- WHAT YOU HAVE TO DO
Below are some records. How many of their lines contain the string "price"? Give the number only.

- MATERIALS PROVIDED
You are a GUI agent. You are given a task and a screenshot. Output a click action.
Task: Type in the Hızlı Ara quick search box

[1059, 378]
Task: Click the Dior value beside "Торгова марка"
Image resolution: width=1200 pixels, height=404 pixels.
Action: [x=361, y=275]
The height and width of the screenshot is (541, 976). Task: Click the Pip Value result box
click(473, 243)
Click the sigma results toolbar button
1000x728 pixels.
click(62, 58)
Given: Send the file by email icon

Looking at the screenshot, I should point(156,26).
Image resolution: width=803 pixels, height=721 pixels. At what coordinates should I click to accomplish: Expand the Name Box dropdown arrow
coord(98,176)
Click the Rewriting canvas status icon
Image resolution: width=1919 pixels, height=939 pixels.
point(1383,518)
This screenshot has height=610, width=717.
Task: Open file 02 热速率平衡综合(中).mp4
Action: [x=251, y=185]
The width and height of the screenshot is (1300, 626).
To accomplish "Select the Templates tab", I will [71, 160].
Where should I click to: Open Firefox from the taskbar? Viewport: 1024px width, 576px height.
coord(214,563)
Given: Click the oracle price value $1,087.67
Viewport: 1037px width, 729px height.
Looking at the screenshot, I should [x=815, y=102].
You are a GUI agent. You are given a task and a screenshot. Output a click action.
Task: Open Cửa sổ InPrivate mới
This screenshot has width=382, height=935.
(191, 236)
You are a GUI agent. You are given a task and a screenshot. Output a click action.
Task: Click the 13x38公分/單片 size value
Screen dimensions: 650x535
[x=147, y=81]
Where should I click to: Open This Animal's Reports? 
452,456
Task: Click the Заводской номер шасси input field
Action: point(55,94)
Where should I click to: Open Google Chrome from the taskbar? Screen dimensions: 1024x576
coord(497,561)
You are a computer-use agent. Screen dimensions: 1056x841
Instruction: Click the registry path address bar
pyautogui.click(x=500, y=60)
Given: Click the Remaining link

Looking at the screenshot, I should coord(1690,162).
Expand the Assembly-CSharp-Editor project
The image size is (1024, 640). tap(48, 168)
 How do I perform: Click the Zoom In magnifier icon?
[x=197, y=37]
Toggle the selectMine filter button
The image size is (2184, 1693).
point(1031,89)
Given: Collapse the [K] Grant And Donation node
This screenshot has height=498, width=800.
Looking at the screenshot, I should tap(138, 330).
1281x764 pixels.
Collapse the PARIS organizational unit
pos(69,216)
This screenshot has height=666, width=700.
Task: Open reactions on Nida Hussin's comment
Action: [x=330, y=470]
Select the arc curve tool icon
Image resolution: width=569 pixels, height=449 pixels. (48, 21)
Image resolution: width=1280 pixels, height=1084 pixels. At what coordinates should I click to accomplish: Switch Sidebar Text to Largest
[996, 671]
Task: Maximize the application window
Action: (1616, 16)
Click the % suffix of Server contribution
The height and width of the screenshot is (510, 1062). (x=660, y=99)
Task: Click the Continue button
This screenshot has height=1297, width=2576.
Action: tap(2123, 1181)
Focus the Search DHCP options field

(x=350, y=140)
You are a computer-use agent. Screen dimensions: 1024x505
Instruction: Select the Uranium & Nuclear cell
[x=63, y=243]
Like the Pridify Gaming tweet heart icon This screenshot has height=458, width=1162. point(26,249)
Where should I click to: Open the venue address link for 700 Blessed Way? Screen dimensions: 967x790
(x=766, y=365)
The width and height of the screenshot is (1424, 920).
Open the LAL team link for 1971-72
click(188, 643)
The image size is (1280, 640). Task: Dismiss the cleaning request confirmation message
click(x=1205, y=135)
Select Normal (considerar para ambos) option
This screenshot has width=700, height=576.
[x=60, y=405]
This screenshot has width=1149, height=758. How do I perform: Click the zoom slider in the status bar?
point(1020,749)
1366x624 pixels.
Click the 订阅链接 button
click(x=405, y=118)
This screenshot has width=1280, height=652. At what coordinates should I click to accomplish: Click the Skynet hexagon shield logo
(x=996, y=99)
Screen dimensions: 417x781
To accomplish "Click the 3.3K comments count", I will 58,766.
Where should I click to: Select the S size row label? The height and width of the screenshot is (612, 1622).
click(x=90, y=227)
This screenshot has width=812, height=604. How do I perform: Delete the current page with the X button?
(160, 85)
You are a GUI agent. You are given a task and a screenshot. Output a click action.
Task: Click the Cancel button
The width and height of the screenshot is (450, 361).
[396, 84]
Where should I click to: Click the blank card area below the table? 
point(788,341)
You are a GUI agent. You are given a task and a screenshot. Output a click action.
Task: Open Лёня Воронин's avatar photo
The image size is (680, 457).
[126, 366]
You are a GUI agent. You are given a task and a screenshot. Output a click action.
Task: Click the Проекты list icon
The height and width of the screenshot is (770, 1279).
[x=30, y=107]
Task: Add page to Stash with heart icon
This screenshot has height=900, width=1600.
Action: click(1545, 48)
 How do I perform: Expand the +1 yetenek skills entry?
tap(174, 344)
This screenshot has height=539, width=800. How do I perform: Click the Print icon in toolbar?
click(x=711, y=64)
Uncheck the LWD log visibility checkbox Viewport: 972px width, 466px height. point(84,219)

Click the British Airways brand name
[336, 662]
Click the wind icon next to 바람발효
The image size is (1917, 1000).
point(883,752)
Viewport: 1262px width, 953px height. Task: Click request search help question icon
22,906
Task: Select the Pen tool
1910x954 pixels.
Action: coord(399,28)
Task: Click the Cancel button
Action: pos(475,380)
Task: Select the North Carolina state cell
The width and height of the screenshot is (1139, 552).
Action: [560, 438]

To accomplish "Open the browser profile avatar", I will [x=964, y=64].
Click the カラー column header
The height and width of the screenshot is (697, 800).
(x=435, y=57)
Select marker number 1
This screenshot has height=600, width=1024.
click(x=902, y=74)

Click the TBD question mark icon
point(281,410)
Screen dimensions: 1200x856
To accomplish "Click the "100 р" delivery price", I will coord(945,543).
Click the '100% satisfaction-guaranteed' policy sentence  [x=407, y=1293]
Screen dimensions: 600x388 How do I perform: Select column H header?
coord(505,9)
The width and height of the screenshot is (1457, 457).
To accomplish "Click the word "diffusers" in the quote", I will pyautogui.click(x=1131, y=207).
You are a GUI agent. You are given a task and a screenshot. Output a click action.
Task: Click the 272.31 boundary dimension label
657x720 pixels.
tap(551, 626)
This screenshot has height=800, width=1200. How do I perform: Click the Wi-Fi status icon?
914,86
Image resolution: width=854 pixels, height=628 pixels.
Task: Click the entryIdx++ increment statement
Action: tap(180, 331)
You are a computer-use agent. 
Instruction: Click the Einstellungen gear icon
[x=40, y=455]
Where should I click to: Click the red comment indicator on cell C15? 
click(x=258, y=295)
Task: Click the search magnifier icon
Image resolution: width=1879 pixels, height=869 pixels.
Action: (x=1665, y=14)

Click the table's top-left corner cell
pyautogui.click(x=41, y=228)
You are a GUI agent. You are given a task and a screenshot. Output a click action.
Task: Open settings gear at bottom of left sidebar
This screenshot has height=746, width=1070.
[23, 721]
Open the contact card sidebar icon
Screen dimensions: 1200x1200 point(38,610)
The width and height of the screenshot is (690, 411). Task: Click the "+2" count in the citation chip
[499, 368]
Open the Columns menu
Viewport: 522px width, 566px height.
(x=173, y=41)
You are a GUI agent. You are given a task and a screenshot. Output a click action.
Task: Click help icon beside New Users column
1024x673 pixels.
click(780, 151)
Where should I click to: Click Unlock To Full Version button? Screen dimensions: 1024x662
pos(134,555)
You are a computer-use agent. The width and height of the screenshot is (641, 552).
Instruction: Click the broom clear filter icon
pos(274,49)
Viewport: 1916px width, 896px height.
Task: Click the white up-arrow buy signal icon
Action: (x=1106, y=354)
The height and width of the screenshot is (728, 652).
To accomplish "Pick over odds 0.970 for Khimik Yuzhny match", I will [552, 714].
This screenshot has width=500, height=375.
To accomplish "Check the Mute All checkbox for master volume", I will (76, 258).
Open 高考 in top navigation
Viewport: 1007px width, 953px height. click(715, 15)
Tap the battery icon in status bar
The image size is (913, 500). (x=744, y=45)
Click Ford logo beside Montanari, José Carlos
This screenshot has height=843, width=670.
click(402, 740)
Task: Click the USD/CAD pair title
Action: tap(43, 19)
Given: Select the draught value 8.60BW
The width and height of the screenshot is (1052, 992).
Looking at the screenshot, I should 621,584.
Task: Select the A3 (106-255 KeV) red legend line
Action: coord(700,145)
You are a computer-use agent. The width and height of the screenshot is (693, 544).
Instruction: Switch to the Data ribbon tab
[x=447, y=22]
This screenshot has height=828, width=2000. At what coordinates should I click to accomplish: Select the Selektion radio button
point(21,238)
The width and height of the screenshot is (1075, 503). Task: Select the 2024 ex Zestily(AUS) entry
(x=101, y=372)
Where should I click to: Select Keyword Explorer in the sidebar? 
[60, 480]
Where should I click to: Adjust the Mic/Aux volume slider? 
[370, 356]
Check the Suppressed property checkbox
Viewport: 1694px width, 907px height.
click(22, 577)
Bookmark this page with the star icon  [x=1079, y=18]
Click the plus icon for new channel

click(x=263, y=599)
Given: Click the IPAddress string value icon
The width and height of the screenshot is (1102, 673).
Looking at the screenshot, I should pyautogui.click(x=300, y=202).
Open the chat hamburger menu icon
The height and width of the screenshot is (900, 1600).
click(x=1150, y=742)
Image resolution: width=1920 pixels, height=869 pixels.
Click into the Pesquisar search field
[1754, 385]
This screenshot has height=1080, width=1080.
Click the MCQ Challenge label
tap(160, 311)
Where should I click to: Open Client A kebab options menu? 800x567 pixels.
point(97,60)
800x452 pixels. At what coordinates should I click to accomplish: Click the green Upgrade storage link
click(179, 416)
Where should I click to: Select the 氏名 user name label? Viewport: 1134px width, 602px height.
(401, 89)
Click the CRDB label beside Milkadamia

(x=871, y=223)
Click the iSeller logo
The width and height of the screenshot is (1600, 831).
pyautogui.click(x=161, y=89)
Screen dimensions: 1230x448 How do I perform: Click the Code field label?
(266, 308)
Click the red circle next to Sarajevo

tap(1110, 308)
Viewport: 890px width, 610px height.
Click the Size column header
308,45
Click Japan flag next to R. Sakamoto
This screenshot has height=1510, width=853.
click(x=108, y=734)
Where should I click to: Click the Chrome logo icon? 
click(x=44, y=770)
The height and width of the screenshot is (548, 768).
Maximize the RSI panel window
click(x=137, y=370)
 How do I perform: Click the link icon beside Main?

- SOLUTION
2